Passage -
■ ■ ■ ■ ■ ■ ■

As part of my effort to build a fall detection system, I’ll share this week’s papers I’ve read
Slot-VLM: SlowFast Slots for Video-Language Modeling
available here
Introduction
Large Language Models, have gained a lot attention due to their tremendous advancements, in generating and understanding human text very accurately. These advancements have also introduced benefits, for captioning techniques [1].
MiniGPT-4 is an implementation that uses a Q-Former (Querying Transformer). The basic principle is that, as we know for transformers we dive an image into “tokens”. These tokens are generated by an image encoder or commonly known as the feature extraction section. The these tokens or queries are fed in to the LLM section of the model.
See [2,3,4] for more information
What would happen if we need to generate a description for a video o livestream. In a 5 min video analyzing a t 1fps would be a task of 300 images total with 32 tokens 9600 token in total. Keep in mind this is at 1 fps. Some applications can be time critical and should maintain from 25 to 60 fps. At 25 fps we would need to check at 32 tokens per image: 240,000 tokens in total an increase of more than 99.8% and please keep in mind that we should be grossly uninterested in the amount of data we need to process. Having more computing power should not equate to not caring to optimize algorithms or models.
The work proposed in [1], compare some other video-oriented solutions that take try to optimize the tokens needed to analyze per image. However as shown in the image below, every token has an influence from nearby pixels or spatial information. The authors show an approach which oriented in object or events to feed into the LLM.

■ ■ ■ ■ ■ ■ ■

Pixel coordinate grounding data:
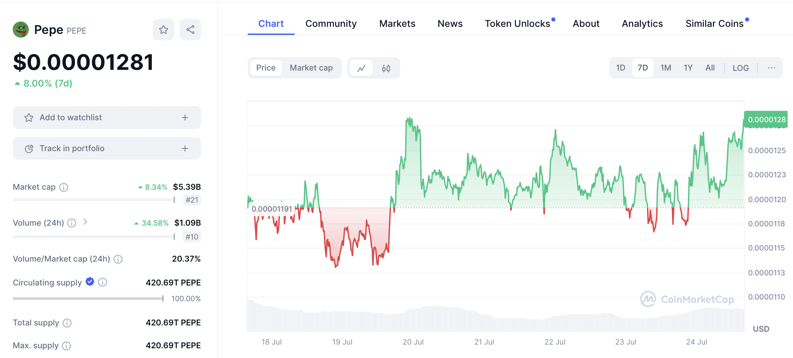Click the star favorite icon beside Pepe
Image resolution: width=793 pixels, height=358 pixels.
click(164, 30)
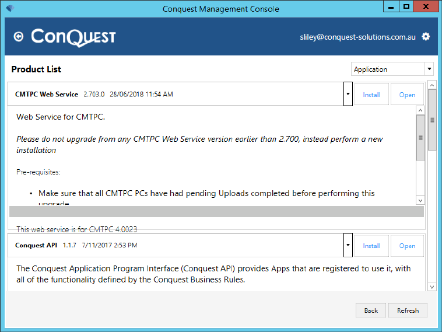This screenshot has width=442, height=332.
Task: Click the Refresh button
Action: pyautogui.click(x=408, y=310)
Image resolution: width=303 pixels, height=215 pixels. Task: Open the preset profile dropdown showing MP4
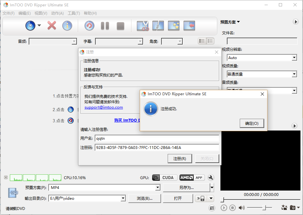pos(158,188)
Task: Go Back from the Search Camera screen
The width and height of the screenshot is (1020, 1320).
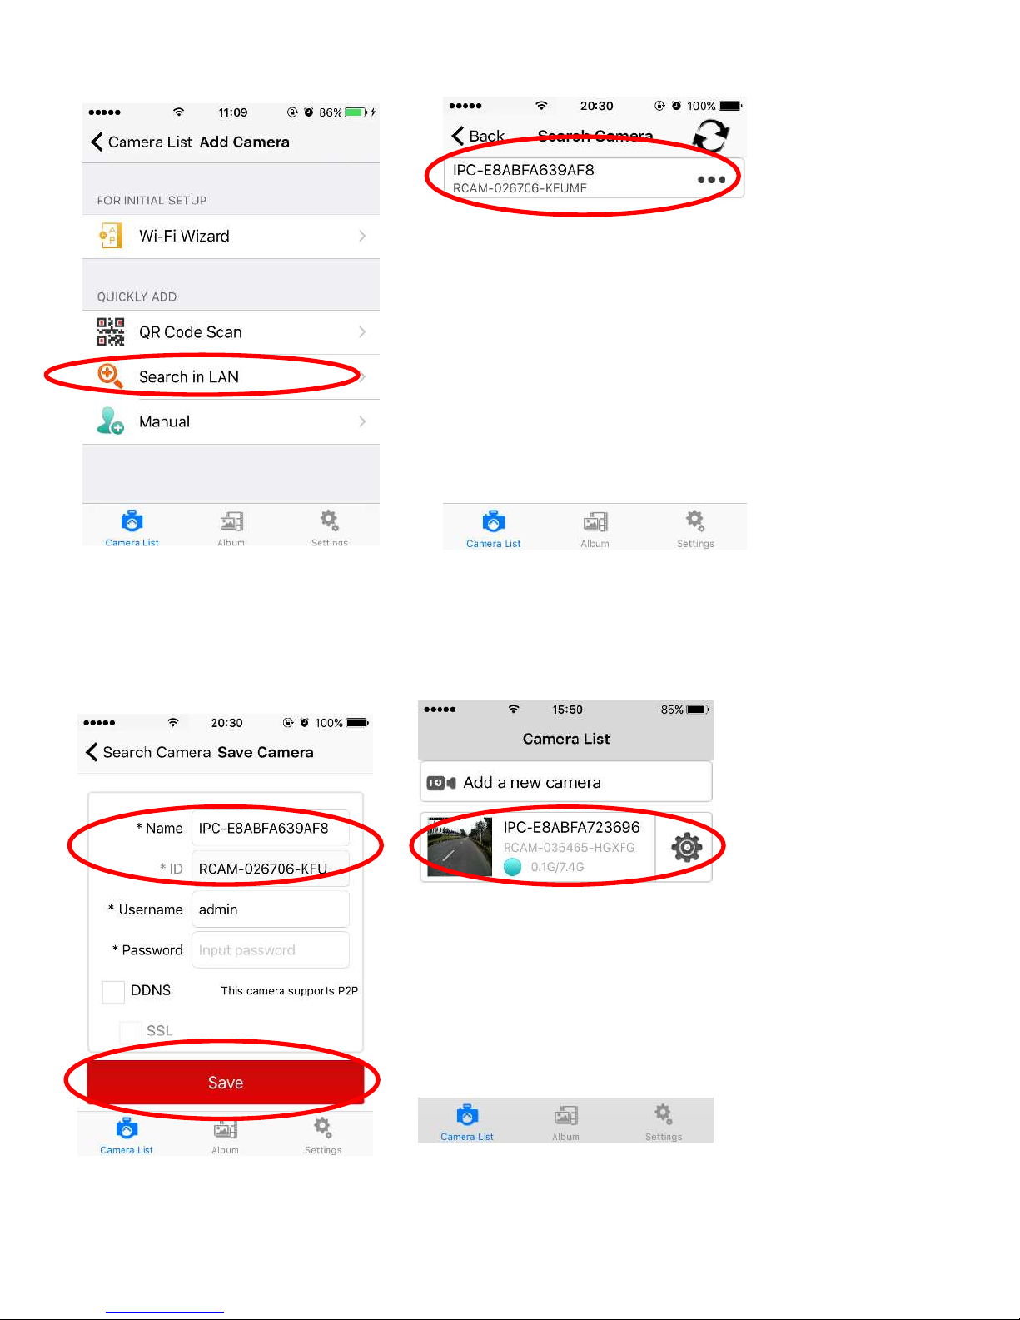Action: pyautogui.click(x=478, y=136)
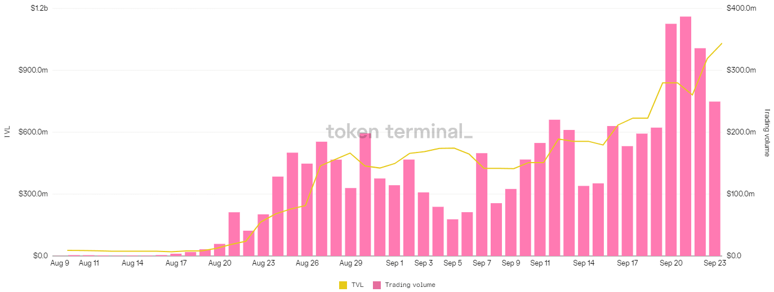
Task: Click the Aug 9 x-axis date label
Action: pyautogui.click(x=60, y=263)
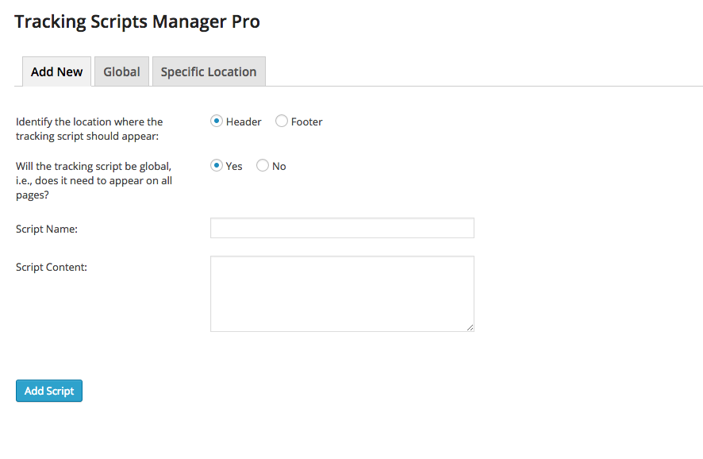Open the Global tab

[x=121, y=71]
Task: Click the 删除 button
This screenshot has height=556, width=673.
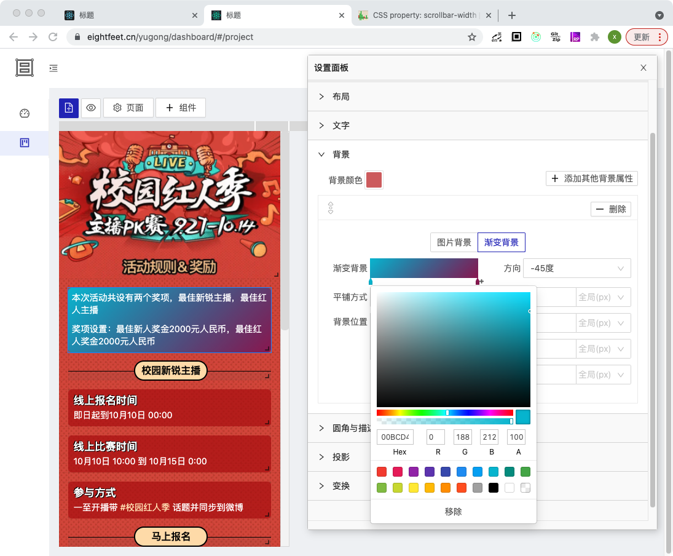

■ ■ ■ ■ ■ ■ ■

What the task requires -
In the post on video-language modeling, what component does MiniGPT-4 use? The entries aren't needed for this.

Reply to the exercise -
A Q-Former (Querying Transformer).